Questo scontro si svolse tra la flotta genovese e quella pisana presso le secche dette “della Meloria”, un isolotto sabbioso circondato da scogli lungo circa otto chilometri e largo due, proprio di fronte all’antico Porto Pisano, tra la foce dell’Arno e il mare. Era il 6 agosto 1284 e la vittoria irrise a Genova.
Questa famosa battaglia, poco studiata nei libri di storia, fu la conseguenza degli scontri che nella seconda metà del XIII secolo coinvolsero le Repubbliche Marinare e le contrapposero. In ballo c’era l’egemonia sul mar Mediterraneo e sul commercio con l’oriente, che a quei tempi costituiva un’imponente fonte di ricchezza. La prima scintilla era scoppiata tra Genova e Venezia per il possesso di un monastero in San Giovanni d’Acri (oggi in Israele) che i genovesi avevano avuto in premio per il loro impegno nella quarta crociata dall’Ordine degli Ospedalieri di San Giovanni, ma che i Veneziani rivendicavano come proprio esibendo un documento secondo il quale sarebbe stato loro donato da Papa Alessandro IV. Fu detta la guerra di San Saba, appunto dal nome del monastero in Acri.

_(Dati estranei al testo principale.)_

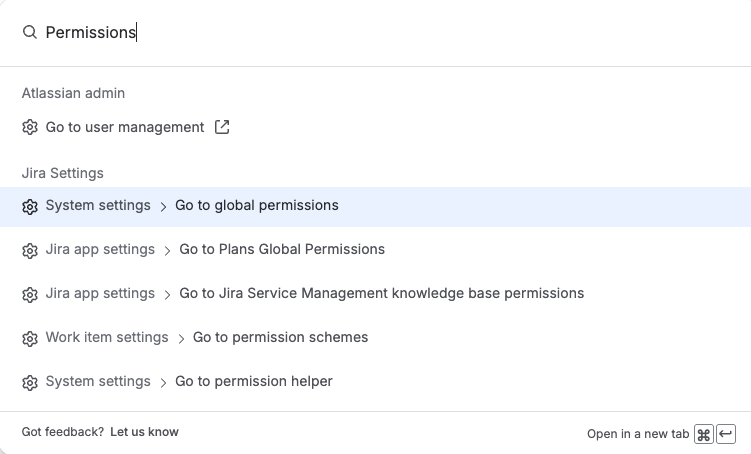Select "Go to permission helper" result
751x454 pixels.
tap(253, 382)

Durante questi anni di guerre e battaglie la città di Pisa si era schierata inizialmente con Genova, ma nel 1257 ruppe l’alleanza e passò dalla parte di Venezia assieme allo Stato Pontificio ed il Regno di Sicilia. Con i genovesi invece si schierò l’Impero Bizantino.
In un passato recente (1241) Pisa, assieme all’esercito di Federico II, aveva già sconfitto la flotta genovese presso l’Isola del Giglio facendo ben 4000 prigionieri dei quali la maggior parte finirono nelle prigioni di Napoli, ma negli anni Ottanta di quello stesso secolo una serie di provocazioni diplomatiche avevano fatto sì che un nuovo scontro tra le due città di mare diventasse inevitabile. E così Pisa, ora alleata con Venezia, (tanto che il suo podestà era Alberto Morosini veneziano) cominciò in segreto a preparare una grande flotta. Nel luglio 1284 tentò addirittura un attacco a sorpresa alla città ligure, ma le condizioni burrascose del mare lo impedirono ed i pisani furono costretti a tornare indietro. La contromossa dei genovesi fu identica e la loro flotta andò allora in massa ad attaccare Pisa. Quando le navi liguri furono avvistate i pisani andarono in gran numero al porto (Porto Pisano) con tutti gli uomini disponibili, compresa la migliore nobiltà, tanto che si imbarcarono pure il conte Ugolino della Gherardesca e suo nipote Anselmuccio.
La cronaca del Villani racconta bene quei momenti che precedettero lo scontro: “ e nel mese d’agosto vegnente vennero colla detta armata [i genovesi] nel mare di Pisa. I Pisani sentendo ciò, a grido e a romore entrarono in galee, chi a Porto Pisano, e la podestà, e il loro ammiraglio, e tutta la buona gente montarono in galee tra’ due ponti di Pisa in Arno. E levando il loro istendale (stendardo) con grande festa…”.
La stessa cronaca racconta anche di un episodio che sembrò in quegli attimi presagire la sconfitta dei pisani in quanto il loro vescovo, nell’atto di benedire l’esercito in partenza, fece cadere “la mela e la croce ch’era in su l’antenna dello stendale (stendardo)”. Nonostante tutto i pisani partirono e “uscirono della foce d’Arno, e accozzarsi colle galee del porto, e furono da LXXX tra galee e legni armati; e i Genovesi colla loro armata aspettando in alto mare, s’affrontarono alla battaglia co’ Pisani all’isoletta, overo scoglio, il quale è sopra Porto Pisano, che si chiama la Meloria, e ivi fu grande e aspra battaglia, e morìvi molta buona gente d’una parte e d’altra di fedite, e d’anegati in mare.“
La flotta di Genova, al comando di Oberto Doria e Benedetto Zaccaria si dispose in due file. La prima a vele spiegate pronta all’attacco e la seconda, nelle retrovie, a vele calate in modo da far credere che fossero semplici navi di appoggio logistico, ma in realtà armate fino ai denti. L’inganno riuscì perfettamente e i pisani ci caddero. La loro flotta fu completamente distrutta (sette galere affondate, ventinove catturate, cinquemila prigionieri sul campo).
Anche i genovesi però ebbero numerose perdite e stremati dalla battaglia rinunciarono ad entrare in Pisa a far altro bottino.
Una della conseguenze immediate della battaglia fu un pesante ridimensionamento dell’egemonia marinara di Pisa, che si vide costretta alla diminuzione della propria flotta intraprendendo un declino che sancì di lì a poco il tramonto di questa repubblica marinara.